> INDICAZIONE A: Riporta tali e quali le righe dell'elenco a partire da quella che contiene "Screen dimensions: 1080x527" fino alla fine dell'elenco, estremi inclusi. Escludi le immagini dalla risposta.

■ ■ ■ ■

Dopo una capatina al Caf e all’Ufficio Postale, i due luoghi “fisici” idonei ove è possibile far richiesta per il reddito minimo – per le procedure vi indirizzo alle puntate precedenti (12) – la terza opzione, maggiormente alla portata dei “nativi digitali”, è quella del sito internet. Accedere al sito del reddito di cittadinanza non basta. La richiesta, infatti, può essere inoltrata solo se in possesso dello Spid. Alle 9.38 di mercoledì mattina inizia il valzer. Intanto devo essere maggiorenne (e lo sono). Poi devo fornire i miei dati personali, assieme agli estremi e alle foto di Carta d’identità e Tessera sanitaria. Mi metto di fronte al pc credendo sia un gioco da ragazzi e inizio a smanettare. Il primo elemento sospetto che mi appare di fronte ha un nome strano: “identity provider”. Devo accedere a una delle piattaforme che mi propone il sistema, dalle quali sarà possibile inoltrare la richiesta. E, attraverso le quali, bisognerà passare al “riconoscimento”. Fisico, reale, facciale: chiamatelo come volete. C’è un operatore che deve guardarvi in faccia e dichiarare che sì, quello che ha caricato i documenti appena fotografati con lo smartphone, sei proprio tu.

■ ■ ■ ■

> INDICAZIONE B: Prosegui l'estratto sulla richiesta del reddito di cittadinanza online, riprendendo subito dopo la sua ultima frase.

■ ■ ■ ■

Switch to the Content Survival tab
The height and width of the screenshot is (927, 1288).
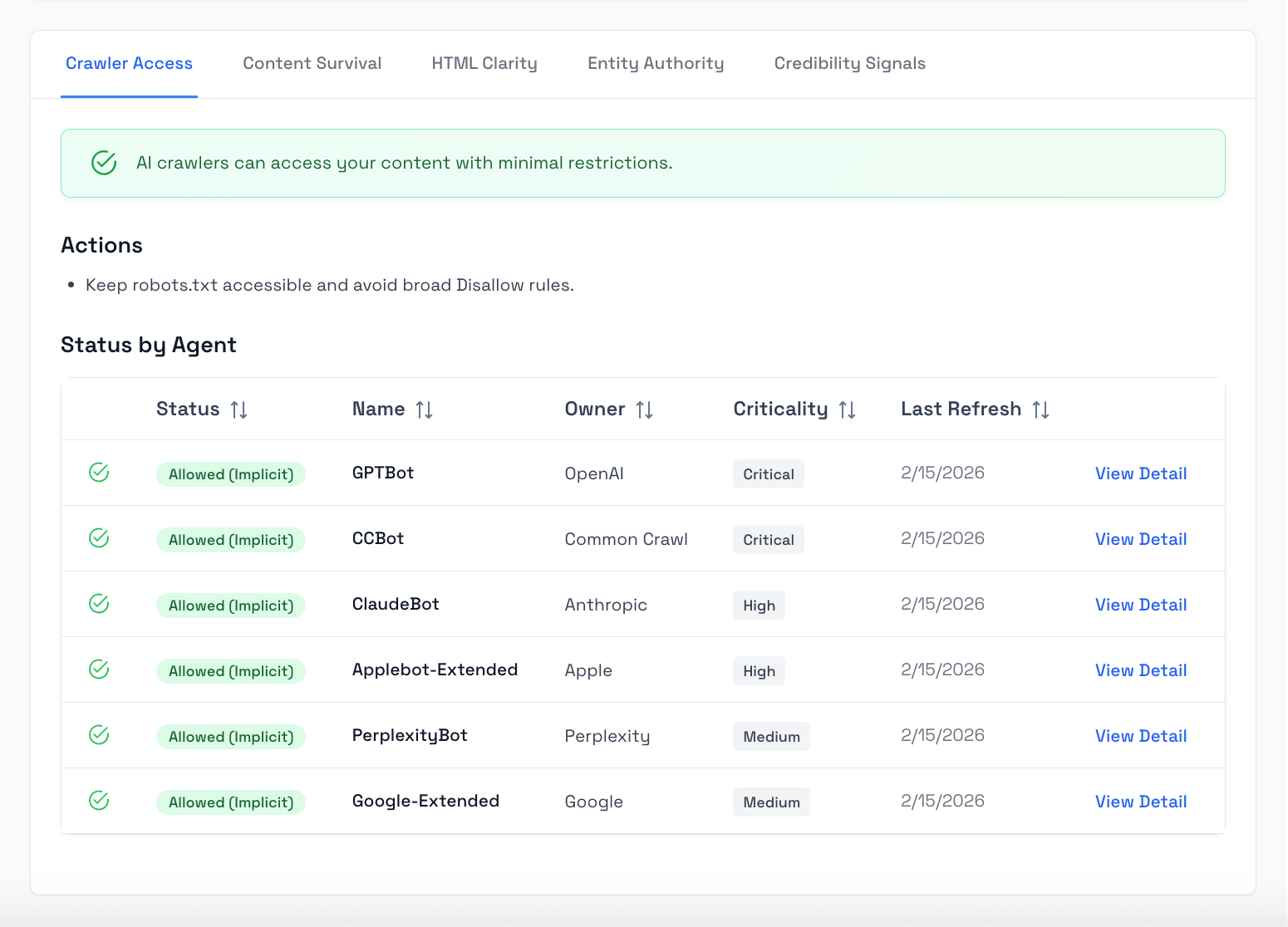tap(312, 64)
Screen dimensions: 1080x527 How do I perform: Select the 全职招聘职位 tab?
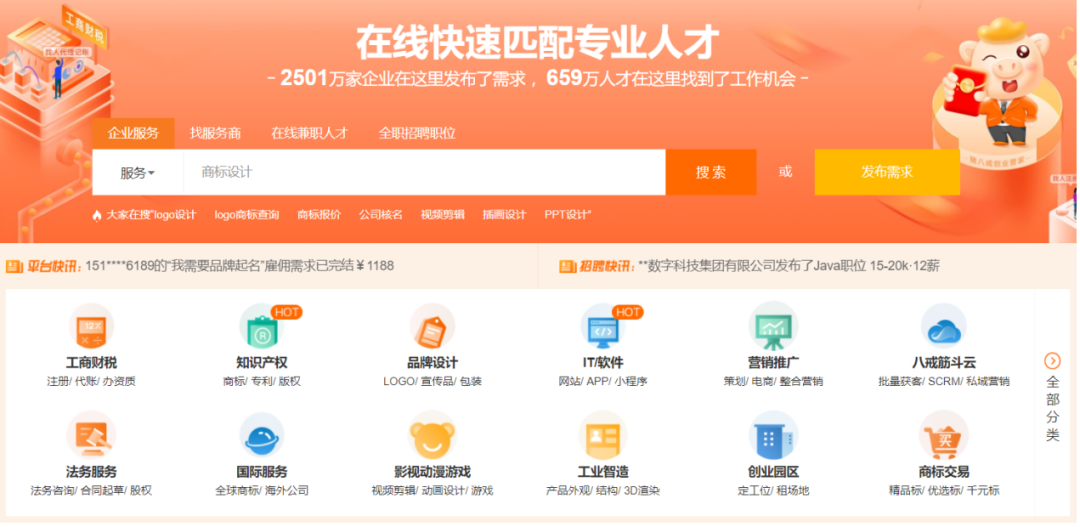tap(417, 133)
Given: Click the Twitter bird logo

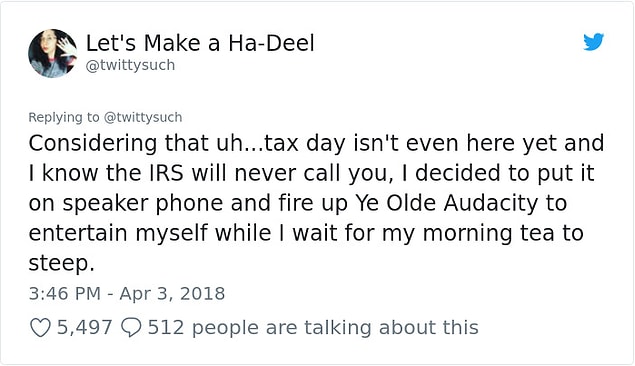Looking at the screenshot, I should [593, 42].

■ ■ ■ ■

> RISPOSTA ATTESA A:
Screen dimensions: 1080x527 How do I perform: Select the 全职招聘职位 tab?
tap(417, 133)
Given: Click the Twitter bird logo

Looking at the screenshot, I should [593, 42].

> RISPOSTA ATTESA B:
La mappa degli identity provider

Ecco, il riconoscimento. Può avvenire in tre modi: presentandomi di persona a uno sportello accreditato (ma non è così facile come sembra), facendomi riprendere via webcam (e pagando) o tramite un sistema che non esploro nemmeno (quella della firma digitale). I sistemi di riconoscimento via telematica sono tutti a pagamento: dai 14 euro di Aruba ai 15 di Tim. Le Poste offrono addirittura un servizio a domicilio. Arriva il portalettere, appura che sei tu (non stiamo scherzando) e alla modica cifra di 14,50 euro ti rilascia la chiave digitale. Se ti rechi agli sportelli è gratis: ma un viaggio alle Poste l’ho già fatto e non ho voglia di altre file. Vado alla ricerca di tutte le soluzioni possibili: una di queste identity provider – si chiama Info Cert – ha 4mila punti accreditati in tutta Italia. Alcuni sono gratuiti: ad esempio, le cinque sedi siciliane di Cna (la confederazione nazionale artigiani). Ci sarebbero anche alcune tabaccherie o rivendite: una a pochi passi dal mio ufficio, ma farlo lì costa 3,50 euro. Sarebbe senz’altro la soluzione più rapida.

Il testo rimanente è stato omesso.